Везли его в машине «скорой помощи». Любови Михайловне сесть в эту машину почему-то не разрешили, и она ехала следом в легковой машине. В машине «скорой помощи» Эренбурга привязали к носилкам, — чтобы он не совершал лишних движений. Ему было неудобно, и он попросил сопровождавших санитаров его развязать, но они отказались. Всю дорогу они беседовали о способах засолки огурцов, не обращая на больного ни малейшего внимания. Как он сам потом рассказал жене, он сильно переволновался, а когда его наконец привезли и уложили в кабинете в московской квартире, успокоился и почувствовал себя лучше. Так продолжалось несколько дней, и все думали, что Илья Григорьевич выздоравливает. У него постоянно дежурила медицинская сестра. Однажды вечером, когда вся семья собралась возле него, домашняя работница позвала всех в соседнюю комнату ужинать. Все ушли, осталась лишь медсестра, которая перед уходом решила еще раз проверить его пульс, начала считать — раз, два, три… двенадцать… тринадцатого удара не последовало. Эренбург умер. А еще вчера он сказал своей дочери Ирине: «Кажется, я выкарабкался». Все были потрясены, настолько неожиданной оказалась его смерть.

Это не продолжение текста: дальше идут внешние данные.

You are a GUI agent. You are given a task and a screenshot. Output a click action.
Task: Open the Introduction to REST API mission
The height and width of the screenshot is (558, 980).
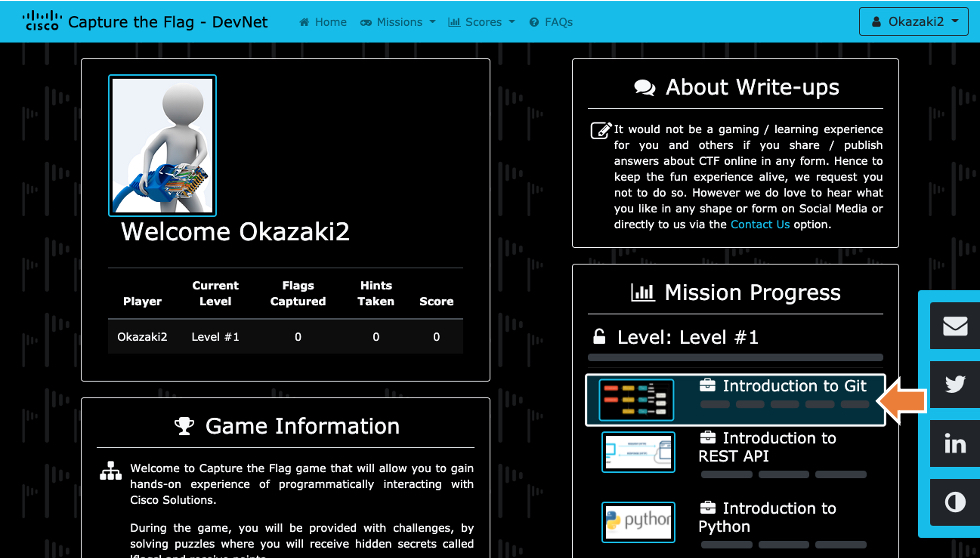[766, 447]
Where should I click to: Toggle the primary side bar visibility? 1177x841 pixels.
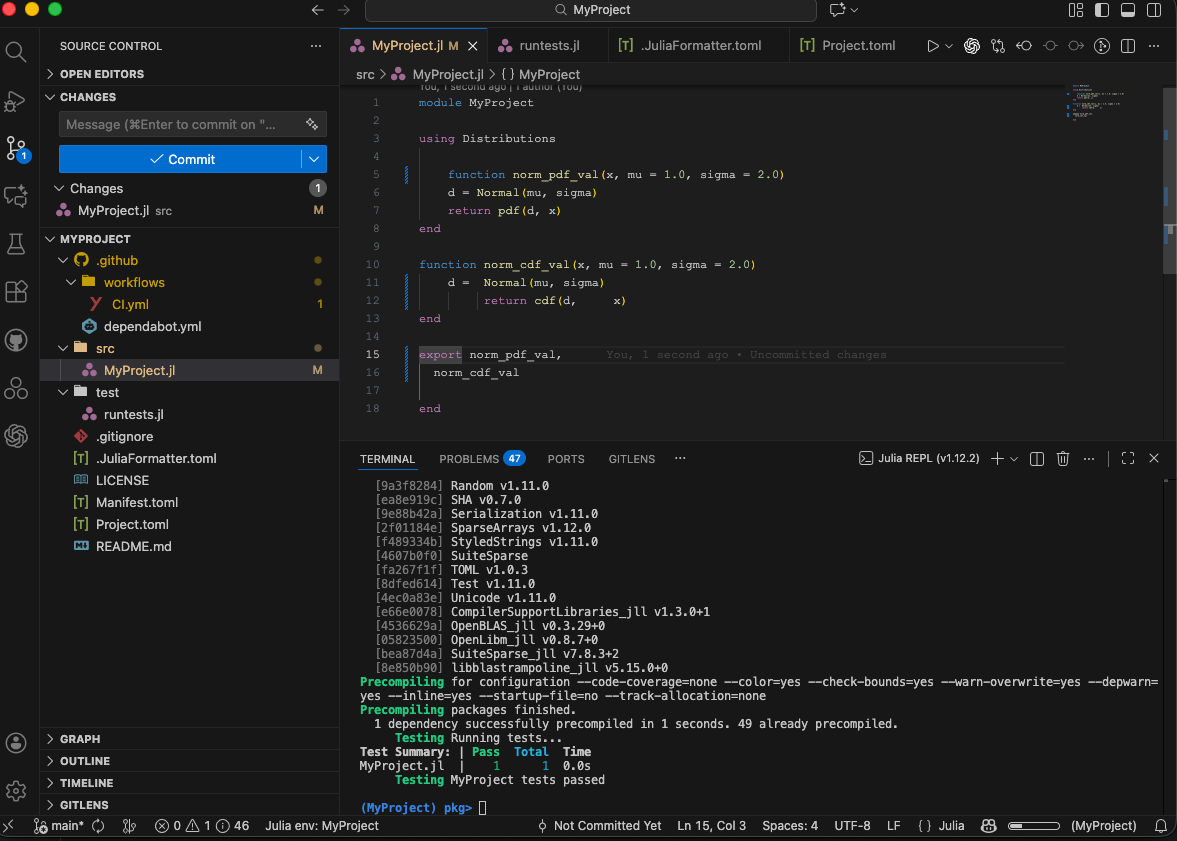(1102, 10)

Гроб с телом Эренбурга был поставлен на сцене Большого зала Дома литераторов. Возле гроба на простой скамье сидели родственники и близкие друзья. Зал был заполнен пришедшими попрощаться, а мимо сцены по проходу двигались люди, отстоявшие очередь на улице. Многие кидали на сцену цветы, некоторые выкрикивали слова, обращенные к Эренбургу как защитнику от антисемитизма и человеку, сыгравшему такую большую роль в победе над фашизмом. Приехало много иностранных друзей, со сцены произносились речи. Сменялся почетный караул.